The exercise: Render every line of the entries below as a JSON list of strings, one string per line, with blank lines left out.

Records supplied:
+++

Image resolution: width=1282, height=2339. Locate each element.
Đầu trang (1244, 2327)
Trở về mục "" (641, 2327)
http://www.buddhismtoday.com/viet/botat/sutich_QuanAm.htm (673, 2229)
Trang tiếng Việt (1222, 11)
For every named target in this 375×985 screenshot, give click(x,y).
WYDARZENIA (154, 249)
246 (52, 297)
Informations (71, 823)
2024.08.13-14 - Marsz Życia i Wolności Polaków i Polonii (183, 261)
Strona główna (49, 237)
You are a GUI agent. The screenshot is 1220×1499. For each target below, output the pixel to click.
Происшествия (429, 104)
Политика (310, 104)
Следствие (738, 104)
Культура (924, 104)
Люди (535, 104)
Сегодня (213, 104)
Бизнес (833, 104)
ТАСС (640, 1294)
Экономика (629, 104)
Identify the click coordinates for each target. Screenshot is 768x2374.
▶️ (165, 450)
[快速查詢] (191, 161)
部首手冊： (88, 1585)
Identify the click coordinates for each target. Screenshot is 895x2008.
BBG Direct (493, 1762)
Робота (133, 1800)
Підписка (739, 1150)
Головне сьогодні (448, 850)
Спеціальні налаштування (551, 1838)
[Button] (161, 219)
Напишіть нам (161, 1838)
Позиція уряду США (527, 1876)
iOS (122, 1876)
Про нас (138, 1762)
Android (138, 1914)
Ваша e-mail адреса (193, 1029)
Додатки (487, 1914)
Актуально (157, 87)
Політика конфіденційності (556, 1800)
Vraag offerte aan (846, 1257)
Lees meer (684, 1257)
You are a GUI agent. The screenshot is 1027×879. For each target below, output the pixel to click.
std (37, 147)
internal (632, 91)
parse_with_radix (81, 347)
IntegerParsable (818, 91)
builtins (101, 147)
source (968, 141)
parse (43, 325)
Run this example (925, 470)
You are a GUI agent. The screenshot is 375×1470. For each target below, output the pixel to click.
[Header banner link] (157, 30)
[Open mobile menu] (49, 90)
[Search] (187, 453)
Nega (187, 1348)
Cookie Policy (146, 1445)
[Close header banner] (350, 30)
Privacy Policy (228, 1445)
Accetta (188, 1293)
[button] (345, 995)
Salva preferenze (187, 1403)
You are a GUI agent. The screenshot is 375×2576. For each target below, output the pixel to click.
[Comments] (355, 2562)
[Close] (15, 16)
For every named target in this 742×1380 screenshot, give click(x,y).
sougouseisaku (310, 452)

+++

Answer in full:
[
  "Image resolution: width=1282, height=2339. Locate each element.",
  "Đầu trang (1244, 2327)",
  "Trở về mục \"\" (641, 2327)",
  "http://www.buddhismtoday.com/viet/botat/sutich_QuanAm.htm (673, 2229)",
  "Trang tiếng Việt (1222, 11)",
  "For every named target in this 375×985 screenshot, give click(x,y).",
  "WYDARZENIA (154, 249)",
  "246 (52, 297)",
  "Informations (71, 823)",
  "2024.08.13-14 - Marsz Życia i Wolności Polaków i Polonii (183, 261)",
  "Strona główna (49, 237)",
  "You are a GUI agent. The screenshot is 1220×1499. For each target below, output the pixel to click.",
  "Происшествия (429, 104)",
  "Политика (310, 104)",
  "Следствие (738, 104)",
  "Культура (924, 104)",
  "Люди (535, 104)",
  "Сегодня (213, 104)",
  "Бизнес (833, 104)",
  "ТАСС (640, 1294)",
  "Экономика (629, 104)",
  "Identify the click coordinates for each target. Screenshot is 768x2374.",
  "▶️ (165, 450)",
  "[快速查詢] (191, 161)",
  "部首手冊： (88, 1585)",
  "Identify the click coordinates for each target. Screenshot is 895x2008.",
  "BBG Direct (493, 1762)",
  "Робота (133, 1800)",
  "Підписка (739, 1150)",
  "Головне сьогодні (448, 850)",
  "Спеціальні налаштування (551, 1838)",
  "[Button] (161, 219)",
  "Напишіть нам (161, 1838)",
  "Позиція уряду США (527, 1876)",
  "iOS (122, 1876)",
  "Про нас (138, 1762)",
  "Android (138, 1914)",
  "Ваша e-mail адреса (193, 1029)",
  "Додатки (487, 1914)",
  "Актуально (157, 87)",
  "Політика конфіденційності (556, 1800)",
  "Vraag offerte aan (846, 1257)",
  "Lees meer (684, 1257)",
  "You are a GUI agent. The screenshot is 1027×879. For each target below, output the pixel to click.",
  "std (37, 147)",
  "internal (632, 91)",
  "parse_with_radix (81, 347)",
  "IntegerParsable (818, 91)",
  "builtins (101, 147)",
  "source (968, 141)",
  "parse (43, 325)",
  "Run this example (925, 470)",
  "You are a GUI agent. The screenshot is 375×1470. For each target below, output the pixel to click.",
  "[Header banner link] (157, 30)",
  "[Open mobile menu] (49, 90)",
  "[Search] (187, 453)",
  "Nega (187, 1348)",
  "Cookie Policy (146, 1445)",
  "[Close header banner] (350, 30)",
  "Privacy Policy (228, 1445)",
  "Accetta (188, 1293)",
  "[button] (345, 995)",
  "Salva preferenze (187, 1403)",
  "You are a GUI agent. The screenshot is 375×2576. For each target below, output the pixel to click.",
  "[Comments] (355, 2562)",
  "[Close] (15, 16)",
  "For every named target in this 742×1380 screenshot, give click(x,y).",
  "sougouseisaku (310, 452)"
]